(Data begins)
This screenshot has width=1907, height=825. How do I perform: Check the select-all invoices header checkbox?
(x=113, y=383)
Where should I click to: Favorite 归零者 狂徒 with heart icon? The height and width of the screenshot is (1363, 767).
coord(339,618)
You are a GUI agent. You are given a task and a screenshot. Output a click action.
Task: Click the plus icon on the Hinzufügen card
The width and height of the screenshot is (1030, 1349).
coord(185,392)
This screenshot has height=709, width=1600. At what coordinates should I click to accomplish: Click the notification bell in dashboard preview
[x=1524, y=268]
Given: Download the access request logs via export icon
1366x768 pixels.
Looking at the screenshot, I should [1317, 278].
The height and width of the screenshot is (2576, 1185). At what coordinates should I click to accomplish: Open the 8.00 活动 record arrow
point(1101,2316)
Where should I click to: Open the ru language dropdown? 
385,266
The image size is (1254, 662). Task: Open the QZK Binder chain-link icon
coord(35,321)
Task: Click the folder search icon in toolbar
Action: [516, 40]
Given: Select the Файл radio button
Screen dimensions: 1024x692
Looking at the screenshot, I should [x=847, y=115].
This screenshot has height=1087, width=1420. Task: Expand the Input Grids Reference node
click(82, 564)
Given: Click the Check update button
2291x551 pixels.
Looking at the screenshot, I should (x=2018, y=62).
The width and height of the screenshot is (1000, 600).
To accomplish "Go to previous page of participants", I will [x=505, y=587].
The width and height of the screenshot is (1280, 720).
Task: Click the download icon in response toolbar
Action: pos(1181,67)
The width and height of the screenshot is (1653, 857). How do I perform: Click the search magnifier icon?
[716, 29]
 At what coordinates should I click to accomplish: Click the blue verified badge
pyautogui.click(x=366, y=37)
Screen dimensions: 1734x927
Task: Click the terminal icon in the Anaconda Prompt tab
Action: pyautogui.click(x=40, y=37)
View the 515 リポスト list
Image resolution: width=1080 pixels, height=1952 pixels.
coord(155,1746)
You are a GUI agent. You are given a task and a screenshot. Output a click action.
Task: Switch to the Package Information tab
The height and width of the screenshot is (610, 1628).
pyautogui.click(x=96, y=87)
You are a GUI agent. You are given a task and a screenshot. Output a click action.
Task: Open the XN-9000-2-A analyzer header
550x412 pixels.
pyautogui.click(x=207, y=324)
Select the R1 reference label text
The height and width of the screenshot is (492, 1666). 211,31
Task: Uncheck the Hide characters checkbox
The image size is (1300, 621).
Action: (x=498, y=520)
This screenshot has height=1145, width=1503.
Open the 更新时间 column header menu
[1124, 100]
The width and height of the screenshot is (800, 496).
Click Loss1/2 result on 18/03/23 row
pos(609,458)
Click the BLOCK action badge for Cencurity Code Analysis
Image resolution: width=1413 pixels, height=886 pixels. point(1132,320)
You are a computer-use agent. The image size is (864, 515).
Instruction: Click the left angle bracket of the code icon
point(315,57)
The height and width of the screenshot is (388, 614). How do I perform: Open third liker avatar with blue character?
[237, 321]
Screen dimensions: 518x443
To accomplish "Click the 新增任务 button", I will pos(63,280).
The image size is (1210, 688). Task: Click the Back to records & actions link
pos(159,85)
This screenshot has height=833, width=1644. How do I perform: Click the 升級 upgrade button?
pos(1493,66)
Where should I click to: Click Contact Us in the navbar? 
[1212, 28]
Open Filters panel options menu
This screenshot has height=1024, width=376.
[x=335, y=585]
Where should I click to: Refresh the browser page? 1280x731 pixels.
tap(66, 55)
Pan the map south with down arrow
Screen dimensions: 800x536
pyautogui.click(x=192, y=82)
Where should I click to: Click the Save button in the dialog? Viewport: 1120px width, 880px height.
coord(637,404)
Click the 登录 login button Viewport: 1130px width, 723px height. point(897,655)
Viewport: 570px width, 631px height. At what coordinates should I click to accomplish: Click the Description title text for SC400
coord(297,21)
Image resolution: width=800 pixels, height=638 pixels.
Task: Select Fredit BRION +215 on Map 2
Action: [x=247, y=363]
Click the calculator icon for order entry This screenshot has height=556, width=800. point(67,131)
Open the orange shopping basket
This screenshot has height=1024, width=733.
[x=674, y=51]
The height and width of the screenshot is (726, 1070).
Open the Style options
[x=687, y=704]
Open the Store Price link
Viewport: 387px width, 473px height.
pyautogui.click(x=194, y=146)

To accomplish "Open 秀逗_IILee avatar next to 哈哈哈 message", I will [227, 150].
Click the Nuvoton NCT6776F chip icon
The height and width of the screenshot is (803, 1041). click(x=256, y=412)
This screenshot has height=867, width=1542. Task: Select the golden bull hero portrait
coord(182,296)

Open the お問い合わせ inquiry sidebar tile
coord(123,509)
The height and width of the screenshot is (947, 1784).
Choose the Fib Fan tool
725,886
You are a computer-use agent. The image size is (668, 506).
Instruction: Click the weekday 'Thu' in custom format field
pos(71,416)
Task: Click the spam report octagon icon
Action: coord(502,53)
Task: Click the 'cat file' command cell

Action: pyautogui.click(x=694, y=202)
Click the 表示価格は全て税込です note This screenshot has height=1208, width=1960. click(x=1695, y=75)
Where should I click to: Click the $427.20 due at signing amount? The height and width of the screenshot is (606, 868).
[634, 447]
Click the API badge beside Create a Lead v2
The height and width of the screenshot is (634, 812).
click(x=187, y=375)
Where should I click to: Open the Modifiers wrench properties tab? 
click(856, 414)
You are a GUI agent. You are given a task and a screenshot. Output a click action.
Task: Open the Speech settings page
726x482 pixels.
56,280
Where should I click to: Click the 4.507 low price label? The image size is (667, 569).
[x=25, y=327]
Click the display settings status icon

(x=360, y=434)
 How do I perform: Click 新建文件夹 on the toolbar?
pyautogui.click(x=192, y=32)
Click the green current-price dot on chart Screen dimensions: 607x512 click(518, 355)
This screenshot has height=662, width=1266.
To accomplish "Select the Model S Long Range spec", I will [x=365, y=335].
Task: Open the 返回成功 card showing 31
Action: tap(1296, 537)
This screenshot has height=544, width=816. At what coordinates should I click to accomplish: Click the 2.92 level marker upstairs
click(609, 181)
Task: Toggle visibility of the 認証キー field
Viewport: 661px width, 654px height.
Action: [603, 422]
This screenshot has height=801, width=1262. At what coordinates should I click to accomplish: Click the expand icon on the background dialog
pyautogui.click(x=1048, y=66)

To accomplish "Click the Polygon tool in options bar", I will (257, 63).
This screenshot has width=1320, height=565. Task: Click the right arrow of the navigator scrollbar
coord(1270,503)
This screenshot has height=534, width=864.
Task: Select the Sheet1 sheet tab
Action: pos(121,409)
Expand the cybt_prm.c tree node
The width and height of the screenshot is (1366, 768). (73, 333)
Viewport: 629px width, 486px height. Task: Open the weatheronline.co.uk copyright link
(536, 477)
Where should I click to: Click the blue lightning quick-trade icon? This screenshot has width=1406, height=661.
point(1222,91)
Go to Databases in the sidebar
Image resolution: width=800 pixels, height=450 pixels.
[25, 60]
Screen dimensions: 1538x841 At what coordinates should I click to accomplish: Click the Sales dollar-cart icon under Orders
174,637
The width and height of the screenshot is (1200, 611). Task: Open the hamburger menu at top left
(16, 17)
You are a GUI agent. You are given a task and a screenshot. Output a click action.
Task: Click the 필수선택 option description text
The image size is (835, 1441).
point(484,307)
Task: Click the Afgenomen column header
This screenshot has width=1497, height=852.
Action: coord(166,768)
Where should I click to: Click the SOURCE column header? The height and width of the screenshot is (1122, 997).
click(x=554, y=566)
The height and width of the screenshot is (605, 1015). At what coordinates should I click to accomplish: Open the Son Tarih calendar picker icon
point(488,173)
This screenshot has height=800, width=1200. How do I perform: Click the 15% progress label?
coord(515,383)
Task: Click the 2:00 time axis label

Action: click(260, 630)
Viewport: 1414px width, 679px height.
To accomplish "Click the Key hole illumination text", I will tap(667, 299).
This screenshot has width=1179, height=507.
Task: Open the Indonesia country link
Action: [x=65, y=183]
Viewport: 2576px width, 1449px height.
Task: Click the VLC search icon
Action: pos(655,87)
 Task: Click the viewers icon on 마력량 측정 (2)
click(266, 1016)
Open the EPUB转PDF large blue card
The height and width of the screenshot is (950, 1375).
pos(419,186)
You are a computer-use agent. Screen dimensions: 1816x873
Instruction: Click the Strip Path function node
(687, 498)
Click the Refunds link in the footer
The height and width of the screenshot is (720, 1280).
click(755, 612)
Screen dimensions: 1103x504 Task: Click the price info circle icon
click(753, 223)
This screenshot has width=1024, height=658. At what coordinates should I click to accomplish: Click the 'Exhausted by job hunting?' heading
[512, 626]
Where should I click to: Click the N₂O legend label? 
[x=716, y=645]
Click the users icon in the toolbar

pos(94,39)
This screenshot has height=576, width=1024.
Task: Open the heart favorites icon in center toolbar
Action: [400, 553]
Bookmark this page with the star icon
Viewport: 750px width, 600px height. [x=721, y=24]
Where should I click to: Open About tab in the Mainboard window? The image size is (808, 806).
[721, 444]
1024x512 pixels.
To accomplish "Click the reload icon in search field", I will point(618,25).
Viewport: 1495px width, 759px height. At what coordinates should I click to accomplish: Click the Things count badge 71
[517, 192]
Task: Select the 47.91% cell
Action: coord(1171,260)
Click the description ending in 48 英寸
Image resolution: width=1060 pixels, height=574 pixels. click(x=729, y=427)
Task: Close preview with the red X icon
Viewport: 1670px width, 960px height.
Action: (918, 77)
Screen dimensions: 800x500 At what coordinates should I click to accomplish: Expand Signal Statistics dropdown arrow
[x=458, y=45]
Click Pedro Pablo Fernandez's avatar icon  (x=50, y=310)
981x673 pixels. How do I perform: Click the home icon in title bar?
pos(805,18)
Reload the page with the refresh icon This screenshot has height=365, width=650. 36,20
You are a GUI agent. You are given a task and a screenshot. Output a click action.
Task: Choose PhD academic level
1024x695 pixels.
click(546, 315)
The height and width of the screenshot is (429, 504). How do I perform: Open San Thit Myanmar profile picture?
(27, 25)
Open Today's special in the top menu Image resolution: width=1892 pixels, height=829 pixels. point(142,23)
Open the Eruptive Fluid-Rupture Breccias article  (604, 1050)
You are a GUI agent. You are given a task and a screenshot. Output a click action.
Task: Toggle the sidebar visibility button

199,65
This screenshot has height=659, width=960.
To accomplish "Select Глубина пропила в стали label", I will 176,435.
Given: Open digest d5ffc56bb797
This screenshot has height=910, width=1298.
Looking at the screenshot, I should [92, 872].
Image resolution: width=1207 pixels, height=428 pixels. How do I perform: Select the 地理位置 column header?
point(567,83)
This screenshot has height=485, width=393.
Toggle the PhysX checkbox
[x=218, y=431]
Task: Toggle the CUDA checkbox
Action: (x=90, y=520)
(Data ends)
Task to complete: Once the line with "Image resolution: width=1080" is found in the records above, print exactly that line and every line after it through the line with "Click the 登录".

Expected answer:
Image resolution: width=1080 pixels, height=1952 pixels.
coord(155,1746)
You are a GUI agent. You are given a task and a screenshot. Output a click action.
Task: Switch to the Package Information tab
The height and width of the screenshot is (610, 1628).
pyautogui.click(x=96, y=87)
You are a GUI agent. You are given a task and a screenshot. Output a click action.
Task: Open the XN-9000-2-A analyzer header
550x412 pixels.
pyautogui.click(x=207, y=324)
Select the R1 reference label text
The height and width of the screenshot is (492, 1666). 211,31
Task: Uncheck the Hide characters checkbox
The image size is (1300, 621).
Action: (x=498, y=520)
This screenshot has height=1145, width=1503.
Open the 更新时间 column header menu
[1124, 100]
The width and height of the screenshot is (800, 496).
Click Loss1/2 result on 18/03/23 row
pos(609,458)
Click the BLOCK action badge for Cencurity Code Analysis
Image resolution: width=1413 pixels, height=886 pixels. point(1132,320)
You are a computer-use agent. The image size is (864, 515).
Instruction: Click the left angle bracket of the code icon
point(315,57)
The height and width of the screenshot is (388, 614). How do I perform: Open third liker avatar with blue character?
[237, 321]
Screen dimensions: 518x443
To accomplish "Click the 新增任务 button", I will pos(63,280).
The image size is (1210, 688). Task: Click the Back to records & actions link
pos(159,85)
This screenshot has height=833, width=1644. How do I perform: Click the 升級 upgrade button?
pos(1493,66)
Where should I click to: Click Contact Us in the navbar? 
[1212, 28]
Open Filters panel options menu
This screenshot has height=1024, width=376.
[x=335, y=585]
Where should I click to: Refresh the browser page? 1280x731 pixels.
tap(66, 55)
Pan the map south with down arrow
Screen dimensions: 800x536
pyautogui.click(x=192, y=82)
Where should I click to: Click the Save button in the dialog? Viewport: 1120px width, 880px height.
coord(637,404)
Click the 登录 login button Viewport: 1130px width, 723px height. point(897,655)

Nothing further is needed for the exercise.